━━ Angezeigter Text
Die Wahrnehmung der eigenen Attraktivität wird durch jegliche Krebserkrankung zutiefst erschüttert, und das Selbstbild kann aus dem Gleichgewicht geraten. Heftige Gefühlsreaktionen wie Scham oder Ekel können erlebt werden, und es ist insgesamt ein langer Weg, bis sich die Betroffenen mit ihrer Versehrtheit aussöhnen. Zu dem eigenen Gefühlschaos können weitere Ängste hinzukommen; etwa die Angst vor der Ablehnung durch den Partner oder Veränderung der Wahrnehmung durch diesen. Jegliche Veränderungen in der Gefühlswelt führen zu Veränderungen im Lust- und Erregungskreislauf mit massiven Auswirkungen auf die Sexualität jeder betroffenen Frau.
━━━━
━━ Bereitgestellte Einträge
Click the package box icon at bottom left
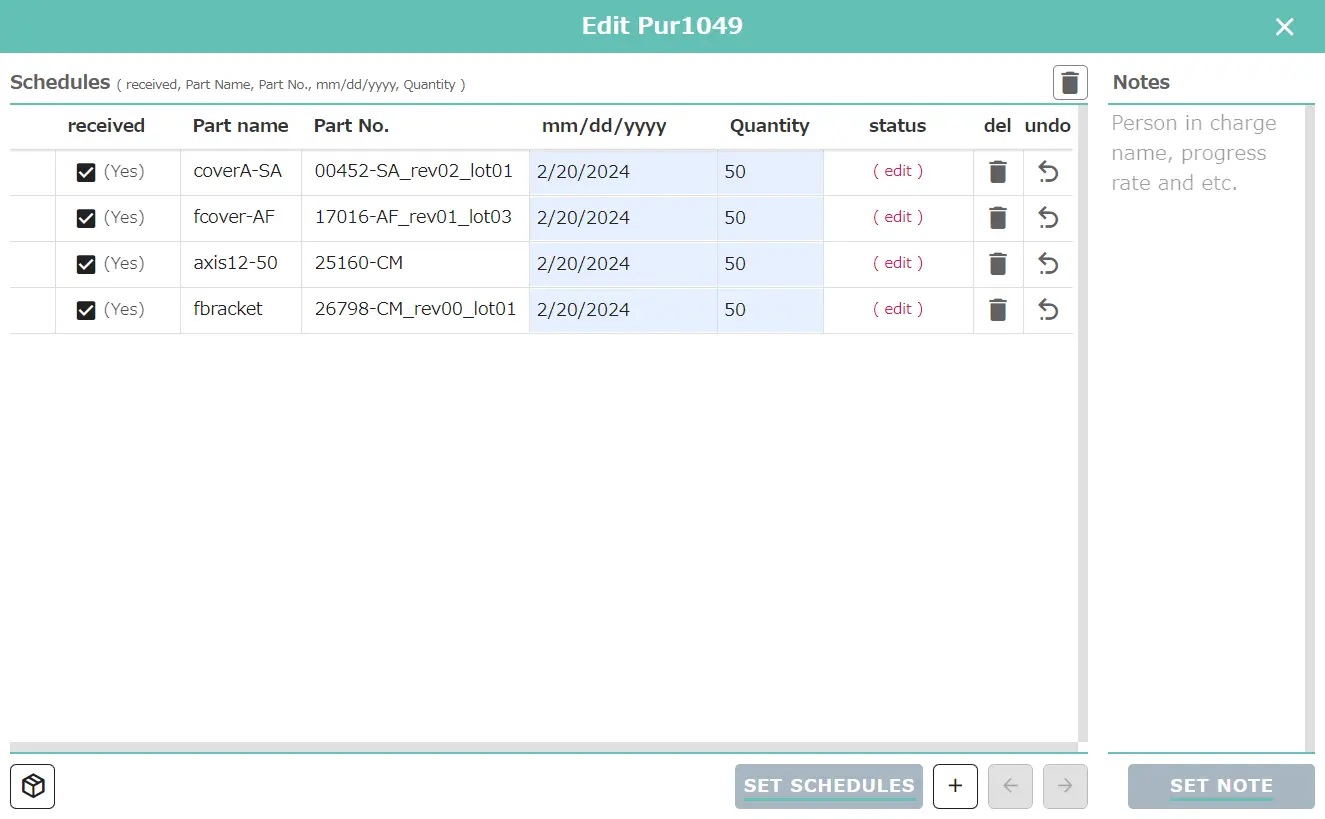1325x819 pixels. click(33, 786)
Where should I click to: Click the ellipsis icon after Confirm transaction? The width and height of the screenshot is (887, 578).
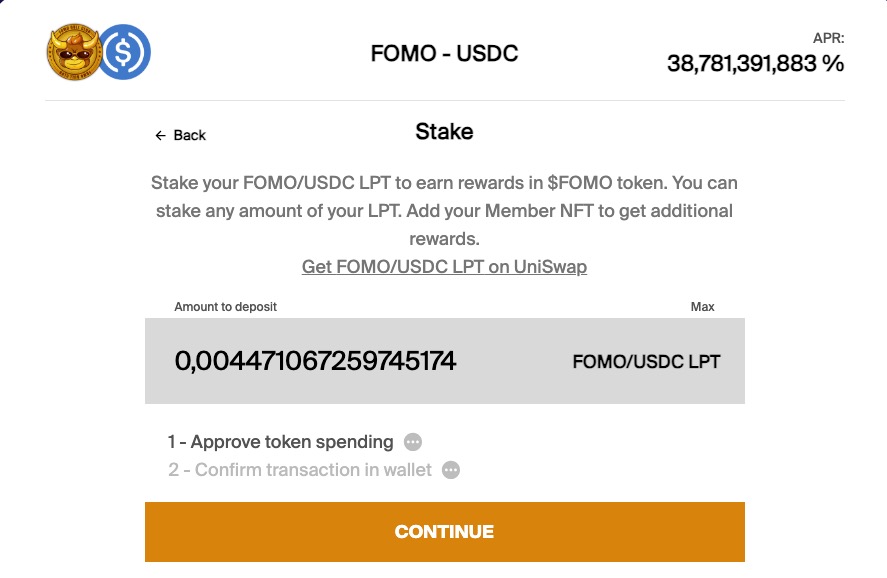coord(451,470)
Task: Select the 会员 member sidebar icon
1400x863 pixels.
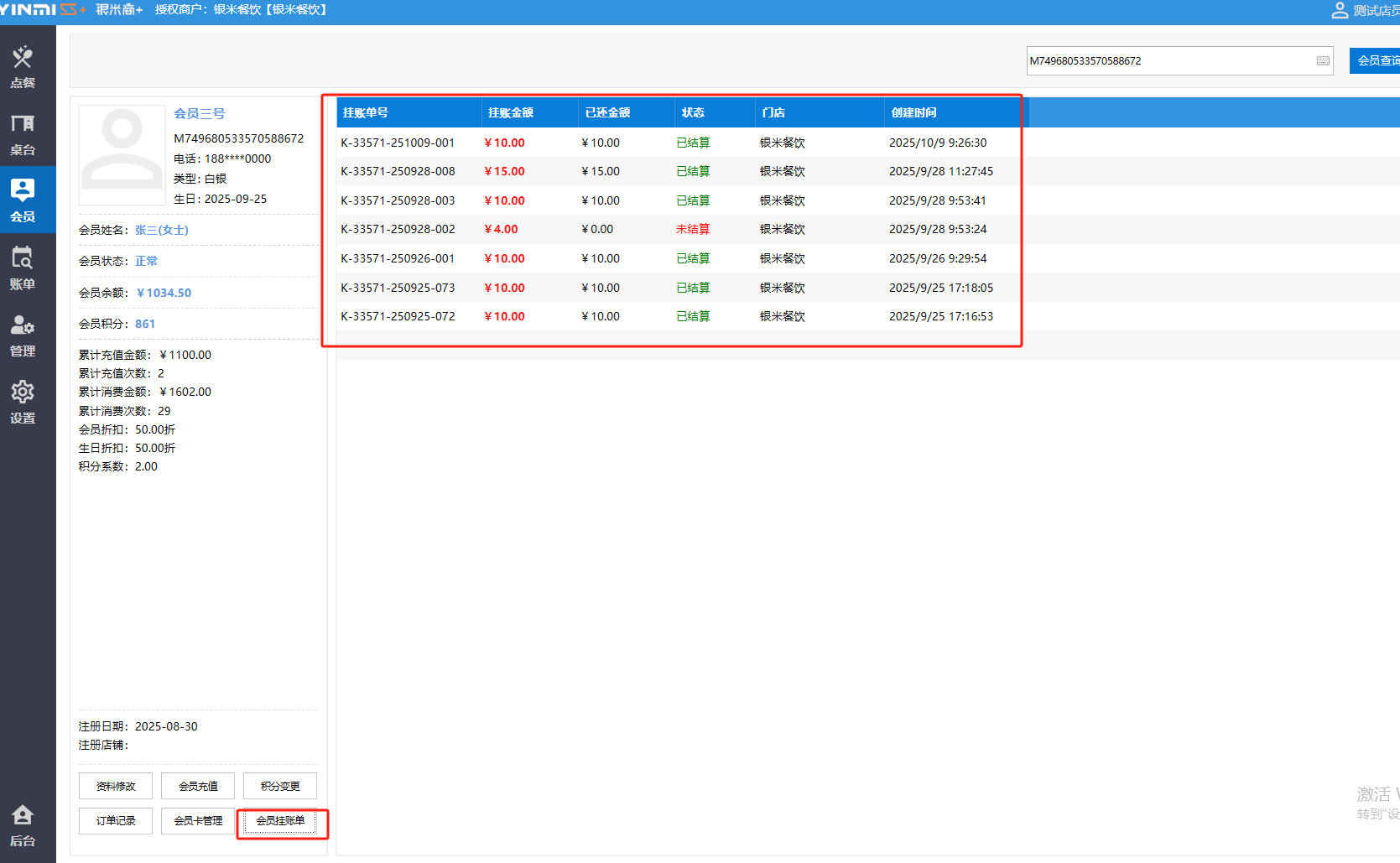Action: pyautogui.click(x=23, y=200)
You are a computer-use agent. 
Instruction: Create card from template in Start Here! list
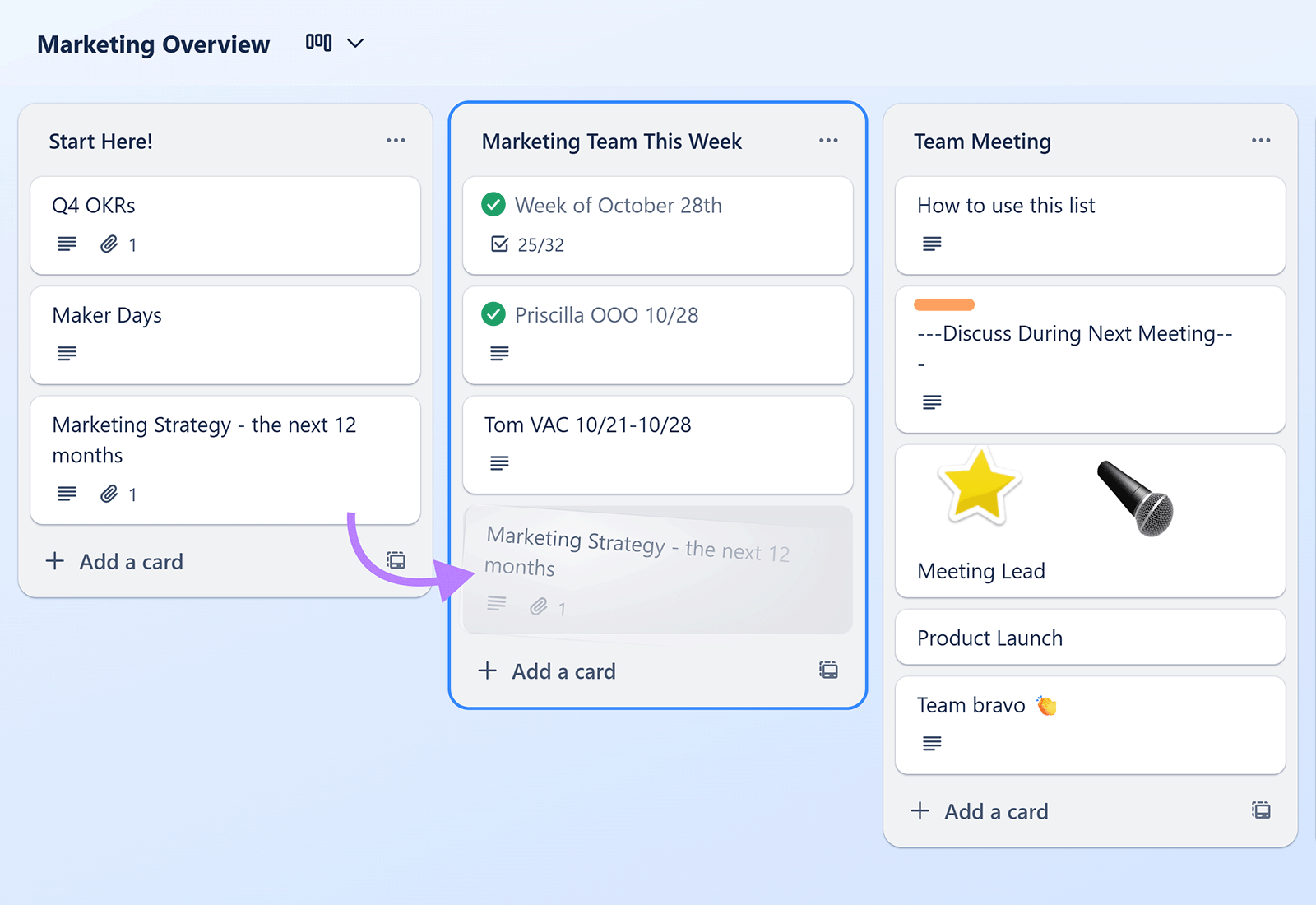tap(396, 561)

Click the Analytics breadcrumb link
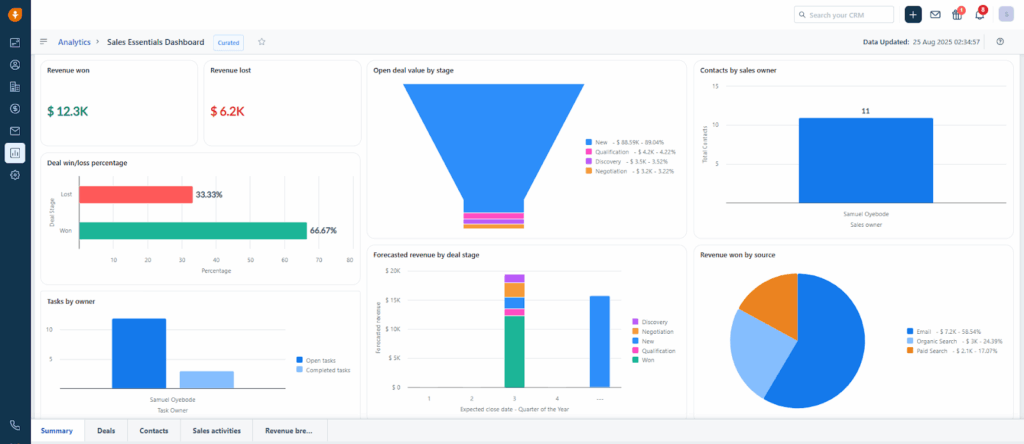coord(74,42)
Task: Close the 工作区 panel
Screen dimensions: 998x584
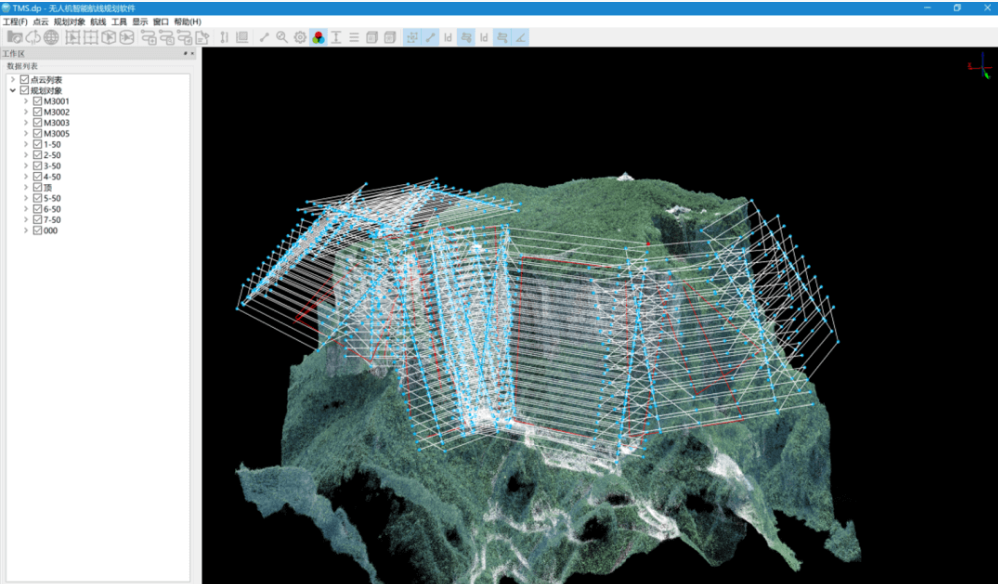Action: [193, 54]
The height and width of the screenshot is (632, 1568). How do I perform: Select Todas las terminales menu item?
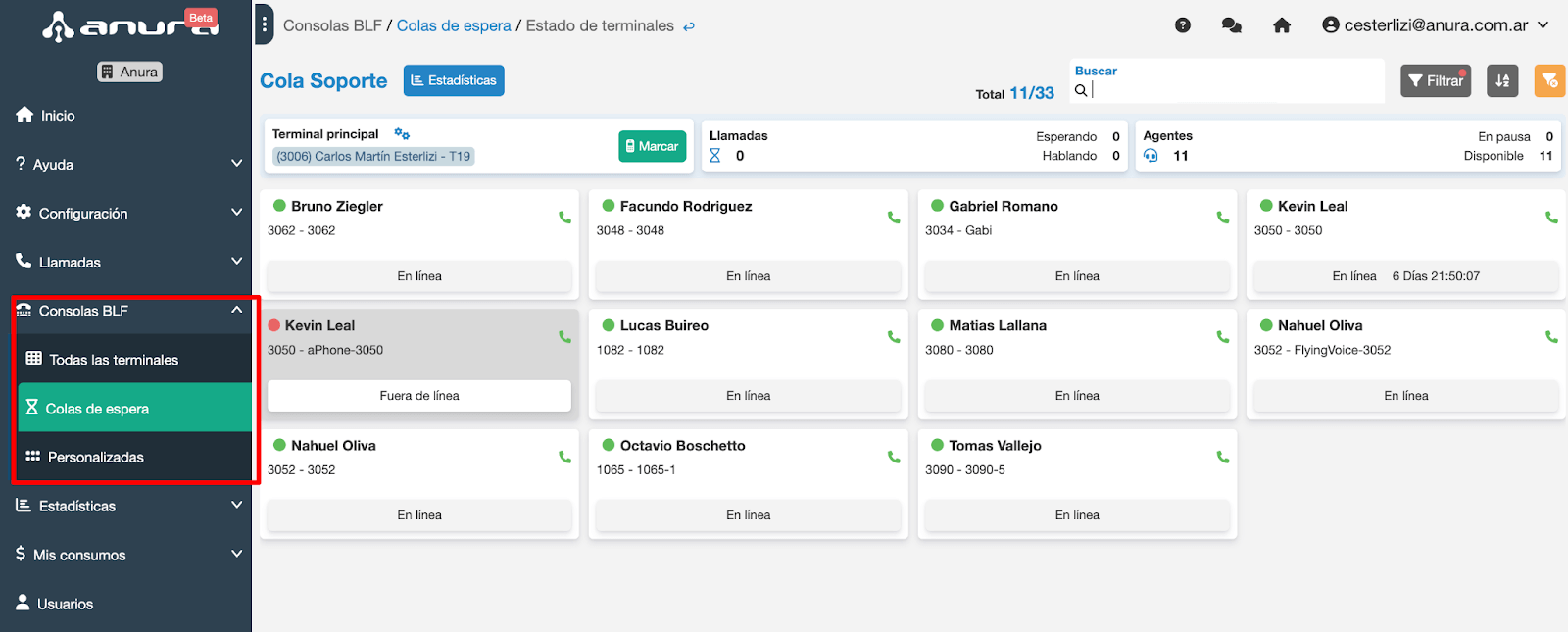[x=114, y=360]
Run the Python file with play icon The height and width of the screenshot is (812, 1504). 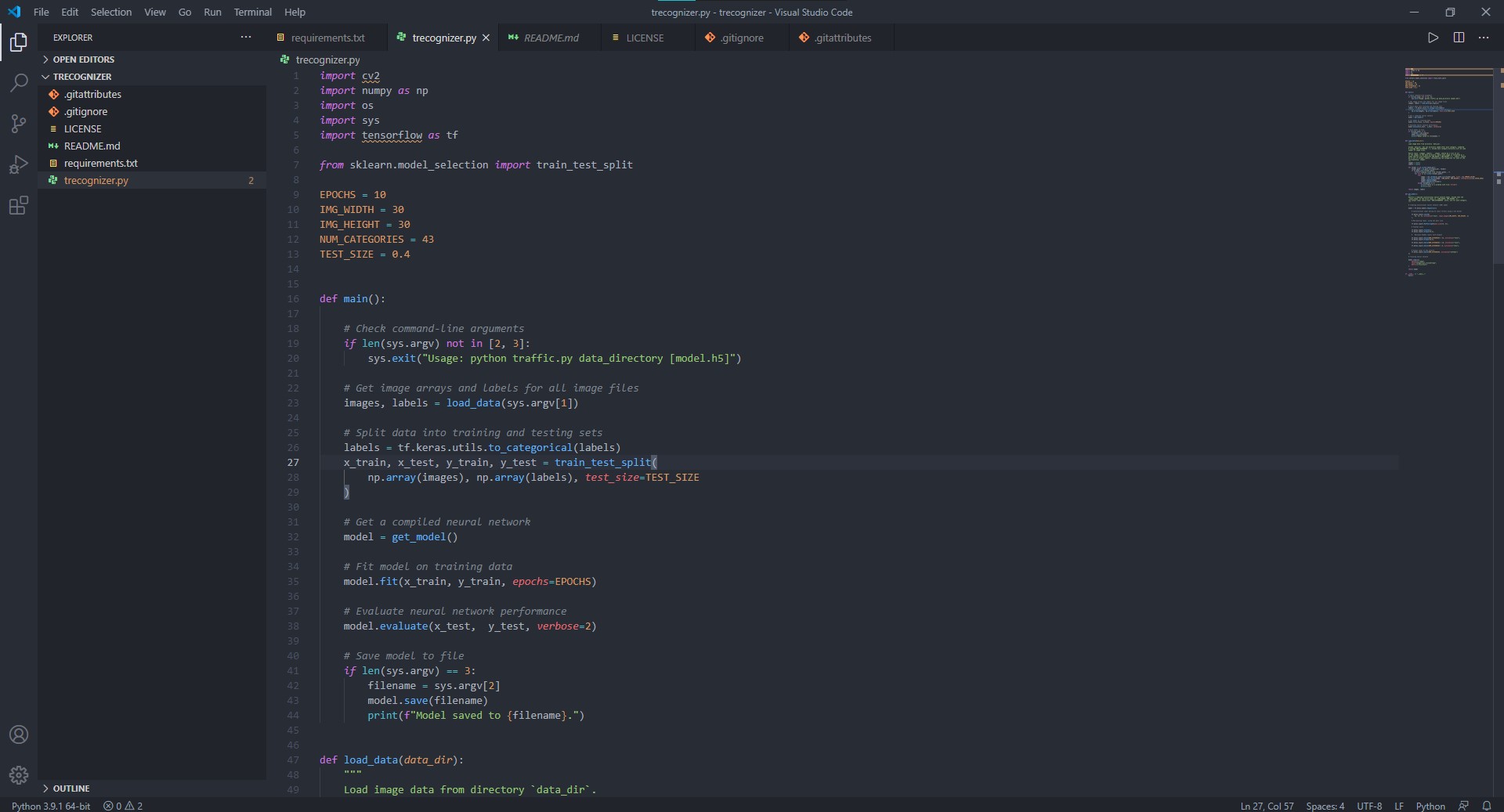tap(1433, 38)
━━━━
Aufgabenstellung =>
1. Welche heftigen Gefühlsreaktionen nennt der Text über Krebserkrankung und Selbstbild?
2. Wiederholen Sie wortgetreu die Passage aus dem Text über Krebserkrankung und Selbstbild, beginnend bei „Die Wahrnehmung der“ und endend bei „jeder betroffenen Frau.“.

Lösungen =>
1. Scham oder Ekel.

2.
Die Wahrnehmung der eigenen Attraktivität wird durch jegliche Krebserkrankung zutiefst erschüttert, und das Selbstbild kann aus dem Gleichgewicht geraten. Heftige Gefühlsreaktionen wie Scham oder Ekel können erlebt werden, und es ist insgesamt ein langer Weg, bis sich die Betroffenen mit ihrer Versehrtheit aussöhnen. Zu dem eigenen Gefühlschaos können weitere Ängste hinzukommen; etwa die Angst vor der Ablehnung durch den Partner oder Veränderung der Wahrnehmung durch diesen. Jegliche Veränderungen in der Gefühlswelt führen zu Veränderungen im Lust- und Erregungskreislauf mit massiven Auswirkungen auf die Sexualität jeder betroffenen Frau.